THE PROBLEM:
In the data that follows, every line containing the word "Task" should be returned.

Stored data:
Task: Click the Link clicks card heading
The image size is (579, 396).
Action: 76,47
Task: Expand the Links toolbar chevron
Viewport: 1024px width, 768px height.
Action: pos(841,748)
---
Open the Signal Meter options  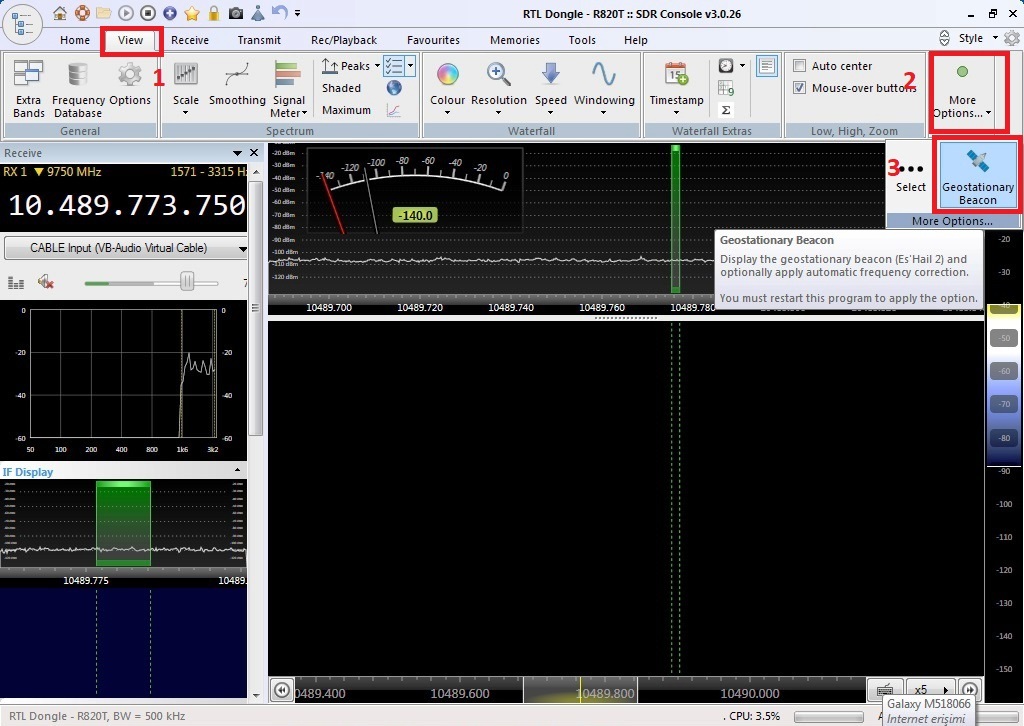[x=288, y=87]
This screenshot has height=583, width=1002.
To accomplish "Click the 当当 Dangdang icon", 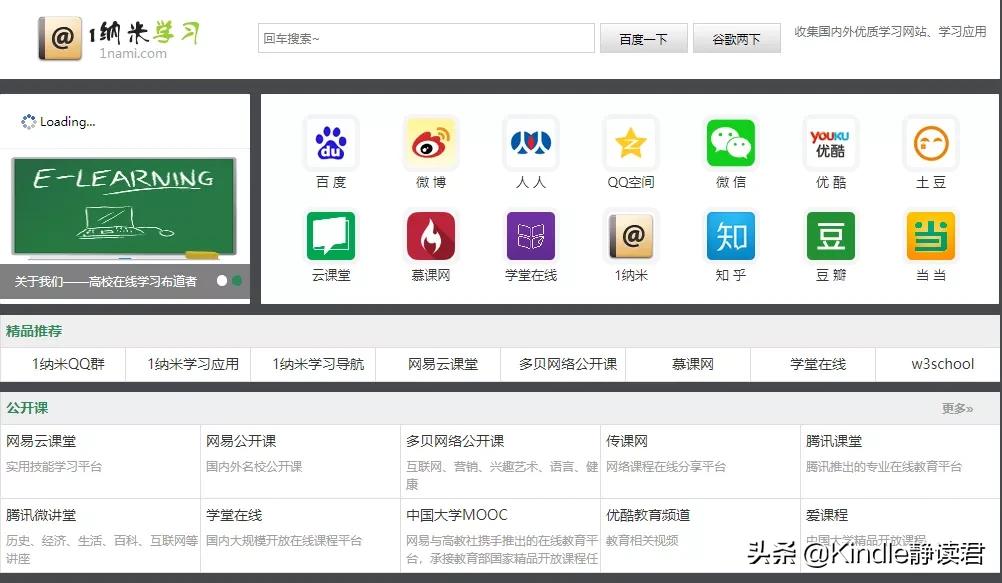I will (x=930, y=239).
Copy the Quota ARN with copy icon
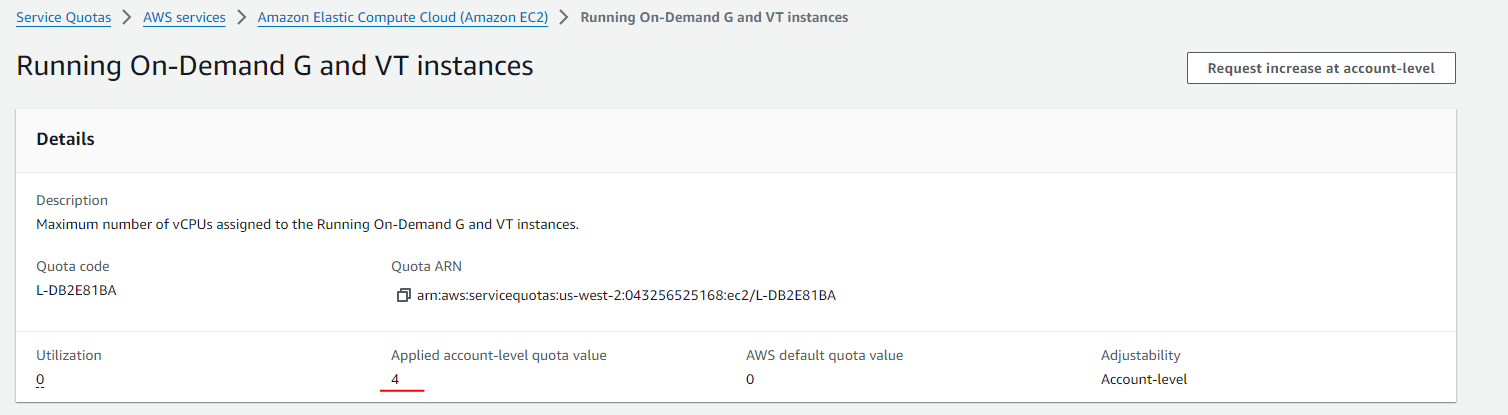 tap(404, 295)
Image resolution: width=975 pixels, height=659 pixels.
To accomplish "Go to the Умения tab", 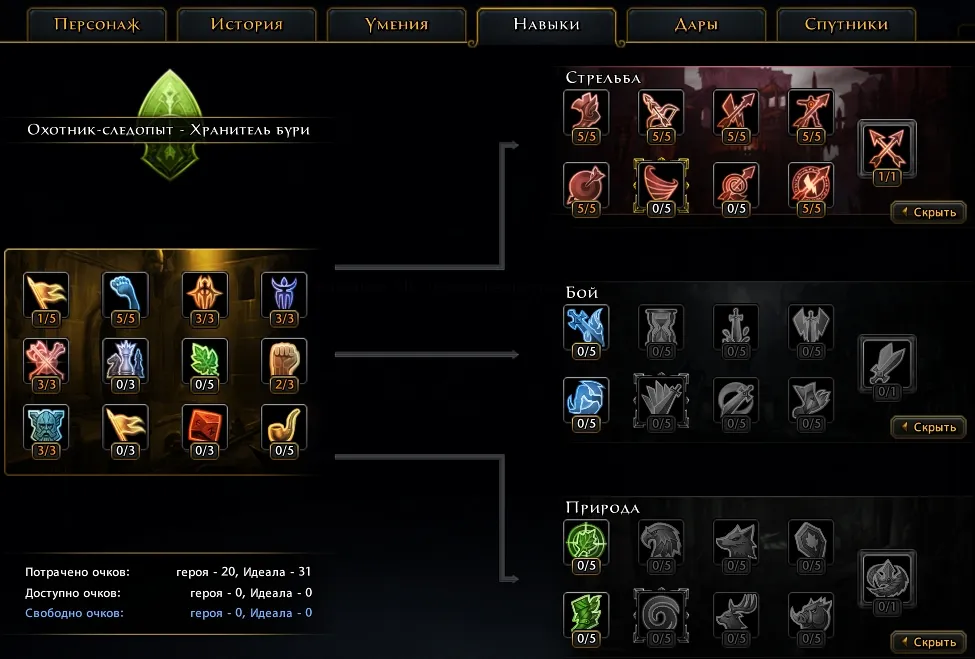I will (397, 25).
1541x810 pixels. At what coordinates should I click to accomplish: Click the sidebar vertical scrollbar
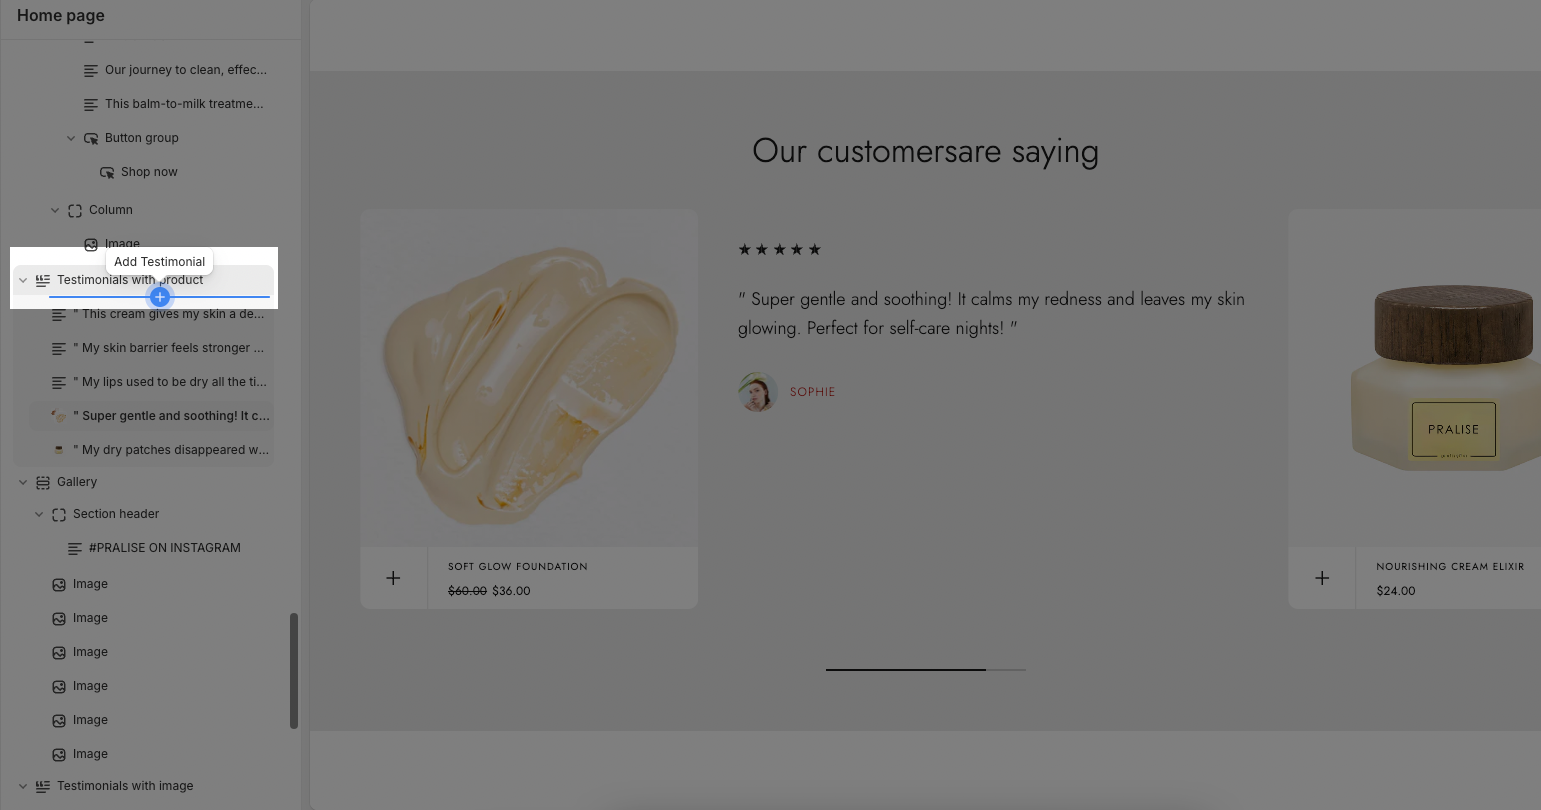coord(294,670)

EXERCISE OUTPUT:
Task: Click the Link clicks card heading
Task: Expand the Links toolbar chevron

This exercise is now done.